Task
Set down each line of the data below exactly as it appears, from the first line to the last.

Input rows
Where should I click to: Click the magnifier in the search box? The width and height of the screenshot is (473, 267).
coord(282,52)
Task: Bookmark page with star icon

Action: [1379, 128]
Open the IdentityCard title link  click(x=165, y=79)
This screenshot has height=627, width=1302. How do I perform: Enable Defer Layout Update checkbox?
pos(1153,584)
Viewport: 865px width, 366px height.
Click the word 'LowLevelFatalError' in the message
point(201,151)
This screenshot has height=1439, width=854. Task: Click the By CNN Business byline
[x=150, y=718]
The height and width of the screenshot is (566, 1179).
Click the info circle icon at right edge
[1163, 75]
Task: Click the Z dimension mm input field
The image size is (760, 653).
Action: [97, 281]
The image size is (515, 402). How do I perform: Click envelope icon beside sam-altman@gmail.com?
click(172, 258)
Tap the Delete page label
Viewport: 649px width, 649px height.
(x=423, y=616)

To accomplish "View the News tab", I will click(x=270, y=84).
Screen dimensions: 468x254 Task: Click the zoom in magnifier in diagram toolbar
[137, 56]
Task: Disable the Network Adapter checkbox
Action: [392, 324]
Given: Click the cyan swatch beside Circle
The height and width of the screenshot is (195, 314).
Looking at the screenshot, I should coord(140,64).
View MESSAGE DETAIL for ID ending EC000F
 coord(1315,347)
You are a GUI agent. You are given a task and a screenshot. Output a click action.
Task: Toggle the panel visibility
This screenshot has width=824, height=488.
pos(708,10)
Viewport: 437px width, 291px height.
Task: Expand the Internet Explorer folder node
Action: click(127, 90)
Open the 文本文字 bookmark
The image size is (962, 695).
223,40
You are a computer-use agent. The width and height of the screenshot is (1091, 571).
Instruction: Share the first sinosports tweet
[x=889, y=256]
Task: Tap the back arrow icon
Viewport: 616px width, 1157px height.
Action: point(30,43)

Complete output
Where should I click to: Click the magnifier in the search box? The width and height of the screenshot is (473, 267).
coord(282,52)
Task: Bookmark page with star icon

Action: [1379, 128]
Open the IdentityCard title link  click(x=165, y=79)
This screenshot has height=627, width=1302. How do I perform: Enable Defer Layout Update checkbox?
pos(1153,584)
Viewport: 865px width, 366px height.
Click the word 'LowLevelFatalError' in the message
point(201,151)
This screenshot has height=1439, width=854. Task: Click the By CNN Business byline
[x=150, y=718]
The height and width of the screenshot is (566, 1179).
Click the info circle icon at right edge
[1163, 75]
Task: Click the Z dimension mm input field
The image size is (760, 653).
Action: [97, 281]
The image size is (515, 402). How do I perform: Click envelope icon beside sam-altman@gmail.com?
click(172, 258)
Tap the Delete page label
Viewport: 649px width, 649px height.
(x=423, y=616)

To accomplish "View the News tab", I will click(x=270, y=84).
Screen dimensions: 468x254 Task: Click the zoom in magnifier in diagram toolbar
[137, 56]
Task: Disable the Network Adapter checkbox
Action: [392, 324]
Given: Click the cyan swatch beside Circle
The height and width of the screenshot is (195, 314).
Looking at the screenshot, I should coord(140,64).
View MESSAGE DETAIL for ID ending EC000F
 coord(1315,347)
You are a GUI agent. You are given a task and a screenshot. Output a click action.
Task: Toggle the panel visibility
This screenshot has width=824, height=488.
pos(708,10)
Viewport: 437px width, 291px height.
Task: Expand the Internet Explorer folder node
Action: click(127, 90)
Open the 文本文字 bookmark
The image size is (962, 695).
223,40
You are a computer-use agent. The width and height of the screenshot is (1091, 571).
Instruction: Share the first sinosports tweet
[x=889, y=256]
Task: Tap the back arrow icon
Viewport: 616px width, 1157px height.
Action: point(30,43)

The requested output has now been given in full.